From Pragati magazine.

Waiting for the freemarket Mahatma

It's time for a new freedom movement

NITIN PAI

OVER A CENTURY ago, the idea of political freedom in
India was the matter of debate in the parlours of the educated
elite. It was more a matter of intellectual exertion
among the few, rather than a popular movement among the
many. It was not as if colonial Indians lacked the aspiration
for political freedom; it was just that the concept was too
abstract for the masses. It was the genius of Mahatma Gandhi
that converted elitist objectives and popular aspirations
into a simple mantra that everyone could understand. He
also armed every single person with a simple, inexpensive
weapon--non-violent civil disobedience--that could be
used to further the objective of attaining freedom.
A century later, India is in a similar situation--this time
it is economic freedom that it seeks. Though it attained political
independence in 1947, India to this date, and even
after the reforms of the 1990s, is generally unfree from an
economic point of view. Vestiges of the socialistic mindset,
well-exploited by populist politicians forms a powerful political
constituency, not least because the alternative--freemarket
capitalism--has not been packaged into a form that
is acceptable to the several hundred millions who actually
desire it.
Ajay Shah, a Mumbai based economist recently
wrote: "In India, a broad majority appears to aspire to
become a country based on open minds
and an open economy. But the evolution of India in these
directions is far from assured. Too many people who grew
up in the 1960s and 1970s have socialist instincts on economic
policy matters. The present ruling coalition involves
giving veto power on all legislation to Left parties who got
5% of the votes in 2004 elections, who aspire for a future for
India based on a closed economy and a foreign policy which
is sensitive to Chinese and Russian interests. The Shiv Sena
burns books.

How can India continue to chip away at making progress
towards becoming a modern, liberal society characterised
by ever-expanding freedoms for individuals in terms of
both society and economy?"
India has never lacked entrepreneurial talent. While
many businesses in independent India came to rely on the
socialist crutches that were put in place since Nehru, the
most enduring ones were successful in spite of the government's
best attempts to stifle them. Like India's largest IT
companies, some succeeded due to the government's inability
to regulate them. And then there are others that used
their skills to game the socialist system to stay successful.

□ □ □

§ **Set problem A**: Decide whether each statement agrees with the Pragati article, answering yes or no and quoting the words of the article that settle it: (i) India attained political independence in 1947. (ii) The Left parties won 10% of the votes in the 2004 elections. (iii) Some of India's largest IT companies succeeded because the government was unable to regulate them.
§ **Set problem B**: Restate word for word the passage of the Pragati article, everything from "India has never" down to "to stay successful.".
The material placed after this point is separate from the Pragati article.

□ □ □

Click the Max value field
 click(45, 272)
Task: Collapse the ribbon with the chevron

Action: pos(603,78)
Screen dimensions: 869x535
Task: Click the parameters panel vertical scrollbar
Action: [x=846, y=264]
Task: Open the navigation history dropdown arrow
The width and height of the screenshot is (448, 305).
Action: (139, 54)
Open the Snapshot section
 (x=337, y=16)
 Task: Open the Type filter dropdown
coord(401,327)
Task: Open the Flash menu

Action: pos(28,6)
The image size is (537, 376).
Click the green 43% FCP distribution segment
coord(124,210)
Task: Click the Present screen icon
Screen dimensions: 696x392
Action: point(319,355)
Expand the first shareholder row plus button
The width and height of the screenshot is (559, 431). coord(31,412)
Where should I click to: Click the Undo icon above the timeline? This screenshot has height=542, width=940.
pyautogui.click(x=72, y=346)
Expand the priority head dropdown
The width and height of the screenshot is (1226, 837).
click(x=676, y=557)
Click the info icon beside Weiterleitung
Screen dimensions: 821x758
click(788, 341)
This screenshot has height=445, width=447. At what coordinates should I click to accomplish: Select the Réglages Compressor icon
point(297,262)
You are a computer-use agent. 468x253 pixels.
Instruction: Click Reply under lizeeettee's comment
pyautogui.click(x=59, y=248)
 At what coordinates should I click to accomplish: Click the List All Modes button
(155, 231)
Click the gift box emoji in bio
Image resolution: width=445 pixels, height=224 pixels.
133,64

□ □ □

§ **Task output A**:
(i) Yes: "Though it attained political independence in 1947"
(ii) No: "Left parties who got 5% of the votes in 2004 elections"
(iii) Yes: "Like India's largest IT companies, some succeeded due to the government's inability to regulate them."

§ **Task output B**:
India has never lacked entrepreneurial talent. While
many businesses in independent India came to rely on the
socialist crutches that were put in place since Nehru, the
most enduring ones were successful in spite of the government's
best attempts to stifle them. Like India's largest IT
companies, some succeeded due to the government's inability
to regulate them. And then there are others that used
their skills to game the socialist system to stay successful.